BMC Endocr Disord. 2014 Apr 11:14:34. doi: 10.1186/1472-6823-14-34.

Abstract

Background: Osmotic demyelination syndrome (ODS) may be observed as a result of a rapid change in serum osmolarity, such as that induced by an overly rapid correction of serum sodium levels in hyponatraemic patients.

Case presentation: We describe the case of a 21-year-old woman who was hospitalized at week 10 of gestation because of severe hyperemesis. At admission the patient appeared restless and confused and severe hyponatraemia (serum sodium 107 mmol/L) and hypokalemia (serum potassium 1.1 mmol/L) were detected. Active and simultaneous correction of these imbalances led to an overly rapid increase of serum sodium levels (17 mmol/L in the first 24 hours). Isotonic saline solution was stopped and replaced by 5% dextrose solution infusion. However, the neurological alterations worsened and the radiological features were consistent with the diagnosis of extra-pontine ODS. Steroids were administered intravenously with progressive improvement of biochemical and clinical abnormalities. At the time of discharge, 20 days later, the patient was able to walk and eat autonomously with only minimal external support.

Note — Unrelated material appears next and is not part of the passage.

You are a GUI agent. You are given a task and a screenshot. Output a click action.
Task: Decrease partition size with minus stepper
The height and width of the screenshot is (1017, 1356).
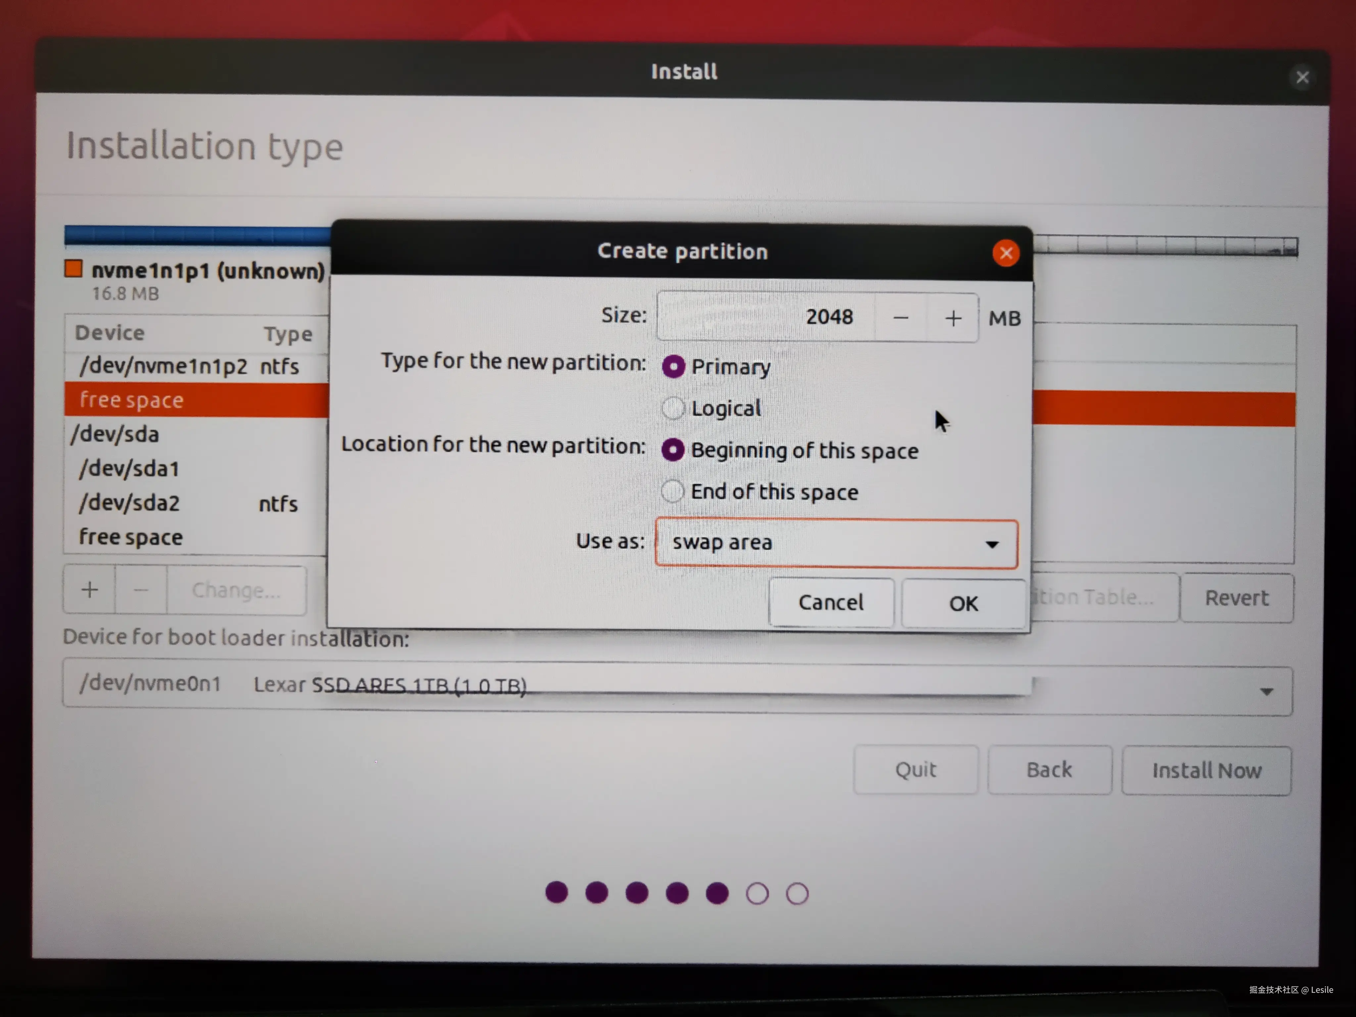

Conclusions: This report illustrates an unusual case of ODS, occurred after an excessive rate of correction of hyponatraemia obtained with isotonic saline infusion. Hypokaliemia and its active correction very likely played a crucial role in facilitating the onset of ODS. This interesting aspect will be explained in detail in the article. A more cautious and thoughtful correction of electrolyte alterations, would have probably prevented the onset of ODS in this patient. Physicians should be aware of the possibly fatal consequences that an exceedingly rapid change of serum osmolarity may have and should strictly follow the known safety measures in order to prevent it to occur.